The platform also promotes the myth of “Migrant Crime”, as if crimes by migrants were somehow different or more virulent than crimes by American citizens. They aren’t.

And then there’s “the largest deportation program in American history” and “sending Illegal Aliens back home”. That’s millions of people working millions of jobs. Restaurant workers, crop pickers, teachers, nurses, programmers, and probably people you know whose paperwork you never thought about. Your mom or grandpa might have to go to a nursing home because home health aides will suddenly be in short supply. You or your spouse might have to quit working, because child care will be hard to find.

And how do you do an operation of this size without making its processes automatic and inflexible? Where do the millions of people go? To detention camps while we find countries to accept them? How do we keep those camps from turning into hellholes, staffed by people who get off on having power over helpless human beings?

But that’s one thing the platform doesn’t say.

Just Don’t Do It

I have violent fantasies and probably you do too.
But they need to stay in our heads.

The Trump shooting has led to Joe Biden and all the country’s other responsible leaders saying the things that responsible leaders always say: Violence has no place in our politics, and so on. That’s great; I completely agree.

But one thing needs to be said that I’m not seeing anywhere: I believe that just about everybody, at one time or another, fantasizes about doing violence to someone who symbolizes absolute evil to them. I know I do, and I try not to feel guilty about such fantasies. As long as they stay in our heads, they’re relatively harmless indulgences.

The problem comes when you start to think seriously about bringing those fantasies into reality. Where would I do it? What supplies would I need and where would I get them? Do I need an escape plan, or am I going out in a blaze of glory? Stuff like that.

If you ever find your thoughts drifting in those directions, I want to remind you of something: Violence seldom turns out the way you picture it, and History has a way of rolling right on even after you remove someone who seemed central to it. Killing Caesar didn’t stop the decline of the Roman Republic or delay the onset of Empire. Killing Lincoln didn’t improve the lot of the post-war Confederate states. I doubt killing Trump would stop MAGA either.

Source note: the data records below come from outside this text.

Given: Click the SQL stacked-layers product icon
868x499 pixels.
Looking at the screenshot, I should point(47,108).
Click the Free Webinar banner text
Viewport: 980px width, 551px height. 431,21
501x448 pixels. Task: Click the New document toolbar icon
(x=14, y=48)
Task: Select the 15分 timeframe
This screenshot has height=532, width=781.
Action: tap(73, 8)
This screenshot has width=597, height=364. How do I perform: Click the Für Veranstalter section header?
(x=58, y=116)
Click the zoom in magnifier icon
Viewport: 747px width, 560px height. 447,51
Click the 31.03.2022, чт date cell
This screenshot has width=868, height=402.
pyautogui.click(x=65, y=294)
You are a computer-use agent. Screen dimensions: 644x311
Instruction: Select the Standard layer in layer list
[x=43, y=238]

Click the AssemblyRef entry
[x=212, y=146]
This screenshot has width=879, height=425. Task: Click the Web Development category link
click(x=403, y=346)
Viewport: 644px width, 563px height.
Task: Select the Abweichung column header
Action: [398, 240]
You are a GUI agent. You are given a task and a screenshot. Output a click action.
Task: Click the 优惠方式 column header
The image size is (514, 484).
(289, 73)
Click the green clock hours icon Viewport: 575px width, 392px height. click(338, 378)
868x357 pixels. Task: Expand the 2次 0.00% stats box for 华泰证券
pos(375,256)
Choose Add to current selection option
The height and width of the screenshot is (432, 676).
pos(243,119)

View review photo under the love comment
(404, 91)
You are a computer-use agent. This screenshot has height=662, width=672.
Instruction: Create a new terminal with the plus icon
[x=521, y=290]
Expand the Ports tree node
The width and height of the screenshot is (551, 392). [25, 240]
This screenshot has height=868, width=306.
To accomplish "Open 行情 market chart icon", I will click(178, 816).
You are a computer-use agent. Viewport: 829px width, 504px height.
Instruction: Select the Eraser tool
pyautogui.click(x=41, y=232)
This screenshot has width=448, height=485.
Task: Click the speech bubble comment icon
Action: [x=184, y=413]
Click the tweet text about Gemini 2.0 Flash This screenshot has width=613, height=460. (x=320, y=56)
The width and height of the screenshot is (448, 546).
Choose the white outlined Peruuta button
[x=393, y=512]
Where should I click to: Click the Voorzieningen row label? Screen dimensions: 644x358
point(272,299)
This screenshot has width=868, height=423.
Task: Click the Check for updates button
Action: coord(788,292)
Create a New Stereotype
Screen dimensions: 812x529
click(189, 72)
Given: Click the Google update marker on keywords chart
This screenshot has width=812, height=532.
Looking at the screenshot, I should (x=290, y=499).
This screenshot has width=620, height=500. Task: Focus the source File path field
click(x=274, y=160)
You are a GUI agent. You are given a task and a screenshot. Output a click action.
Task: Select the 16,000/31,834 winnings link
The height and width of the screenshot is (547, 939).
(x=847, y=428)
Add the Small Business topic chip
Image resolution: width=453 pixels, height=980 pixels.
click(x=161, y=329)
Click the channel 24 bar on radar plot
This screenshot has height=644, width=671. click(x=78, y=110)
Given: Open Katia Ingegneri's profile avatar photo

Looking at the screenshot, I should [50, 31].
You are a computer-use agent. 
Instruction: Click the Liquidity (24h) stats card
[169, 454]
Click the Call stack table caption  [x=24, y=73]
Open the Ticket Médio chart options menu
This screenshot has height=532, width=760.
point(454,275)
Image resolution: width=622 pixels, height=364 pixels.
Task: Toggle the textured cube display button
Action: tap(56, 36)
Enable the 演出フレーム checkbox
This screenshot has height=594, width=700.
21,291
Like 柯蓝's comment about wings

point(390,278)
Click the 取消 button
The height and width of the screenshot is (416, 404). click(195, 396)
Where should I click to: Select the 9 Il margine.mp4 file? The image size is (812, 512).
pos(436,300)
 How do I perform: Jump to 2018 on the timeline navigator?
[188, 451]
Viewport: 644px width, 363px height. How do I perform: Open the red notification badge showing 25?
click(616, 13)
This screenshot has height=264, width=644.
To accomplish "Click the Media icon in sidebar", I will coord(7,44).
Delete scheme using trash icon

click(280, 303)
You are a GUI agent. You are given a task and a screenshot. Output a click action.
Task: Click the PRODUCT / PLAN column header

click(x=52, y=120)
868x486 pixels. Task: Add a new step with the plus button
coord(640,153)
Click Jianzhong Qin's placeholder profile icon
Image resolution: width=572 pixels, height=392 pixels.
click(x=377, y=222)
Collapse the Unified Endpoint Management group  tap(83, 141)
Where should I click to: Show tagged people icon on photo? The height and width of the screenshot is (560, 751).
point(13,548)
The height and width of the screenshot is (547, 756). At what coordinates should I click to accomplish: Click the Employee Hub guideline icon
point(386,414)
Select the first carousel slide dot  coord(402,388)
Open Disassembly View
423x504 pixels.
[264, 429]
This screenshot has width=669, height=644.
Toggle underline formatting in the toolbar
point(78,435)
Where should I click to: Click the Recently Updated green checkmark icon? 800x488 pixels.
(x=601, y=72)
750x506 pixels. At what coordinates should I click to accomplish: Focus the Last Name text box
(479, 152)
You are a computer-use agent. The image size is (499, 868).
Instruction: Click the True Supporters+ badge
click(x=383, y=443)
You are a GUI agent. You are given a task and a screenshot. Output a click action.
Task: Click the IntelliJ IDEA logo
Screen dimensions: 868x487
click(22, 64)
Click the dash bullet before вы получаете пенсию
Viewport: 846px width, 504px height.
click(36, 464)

This individual or that one may (from some point of view at some point in History) personify the evil of that era. But the individual didn’t create all that evil. He or she simply channeled and focused it. If that individual dies, those forces will just find a new vessel, and History will keep rolling.

Trump didn’t conjure MAGA out of the void the way God created light in Genesis. He pulled together forces of resentment, entitlement, and bigotry that have been rattling around in American history for decades or even centuries. (Ask Rick Perlstein or Rachel Maddow.) They won’t go away just because something happens to Trump.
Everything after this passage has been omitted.